Exercises:
- a) In the homelessness essay, where was the family living when the writer's oldest child was born?
- b) Copy the homelessness essay word for word from "Homelessness has a" to "benefit looking back.".

Document passage:
-- start --
Someone’s Baby (Homeless)

Leaving San Francisco after a fun family weekend, I am at a loss – a loss of how to help. I had a similar experience when we left much farther from home – Paris a few weeks ago, tears ran down my cheeks. Someone may have mistaken my tears for the end of an amazing trip. The kind of trip you walk 12 miles a day in love and sleep deep.  The tent city lining the outskirts of Paris is what got me – they always do.

Homelessness has a hold on me. Observing and sometimes being up close to those with no home – other than the streets.

Years ago working in the financial district I had daily conversations with two scruffy men who found shelter next to the lobby doors. I brought them food and a few jackets – it felt different. Perhaps my youth and naivety – now to see homeless it cracks my heart open. To have others suffering beyond my normal and to know how exposed these humans are is often too much to bear. Yet, I remember us joking there was a lightness.  It must have been for my benefit looking back.

Lately, though, I break down in tears. I realized so much is my soft heart that I have never tried to harden.  Yet, even more, I have no answers – no solution. It feels overwhelming and big because it is.

I have heard others in disgust at the size of our – OUR homeless population.  I have heard many state, “Some choose to live on the streets.” What I know is our mental health care system is broken in some ways – mental health facilities closing with a force decades ago.

What I know is the homeless are someone’s babies. We lived in Santa Monica when my oldest was born. When he was a toddler, we would walk Palisades Park on the cliff above the ocean, or rather stumble along. More than once he would point to a man or woman sleeping under a tree or on a bench.

He would point and say “bayebee”, – over and over “baby”. For these weathered, under the fingernail dirty, rough calloused skinned souls appeared peaceful sleeping. Looking back, I realize he believed he thought they were babies as they slumbered through our morning walks.
-- end --
Material:
-- start --
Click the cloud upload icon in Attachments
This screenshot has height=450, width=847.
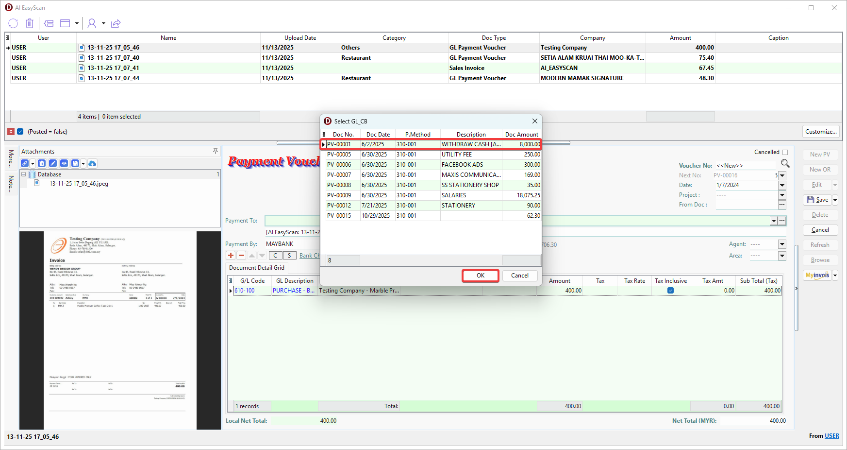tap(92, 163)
-- end --
-- start --
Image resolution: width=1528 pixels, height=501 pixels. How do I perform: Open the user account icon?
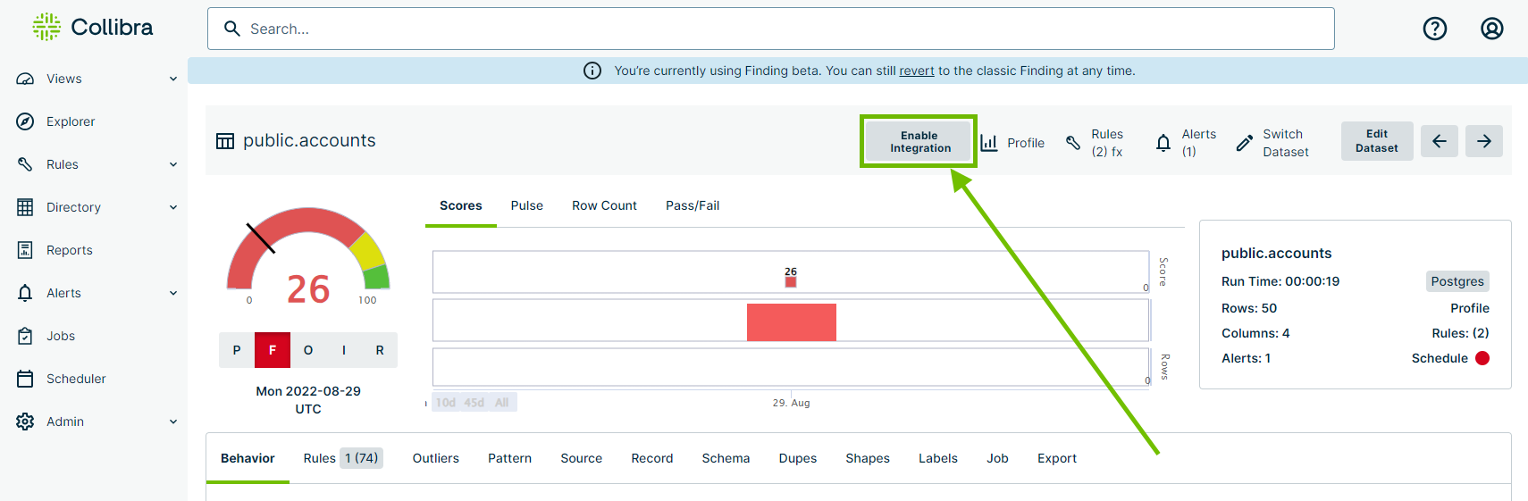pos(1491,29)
-- end --
Solved tasks:
- a) Santa Monica.

- b)
Homelessness has a hold on me. Observing and sometimes being up close to those with no home – other than the streets.

Years ago working in the financial district I had daily conversations with two scruffy men who found shelter next to the lobby doors. I brought them food and a few jackets – it felt different. Perhaps my youth and naivety – now to see homeless it cracks my heart open. To have others suffering beyond my normal and to know how exposed these humans are is often too much to bear. Yet, I remember us joking there was a lightness.  It must have been for my benefit looking back.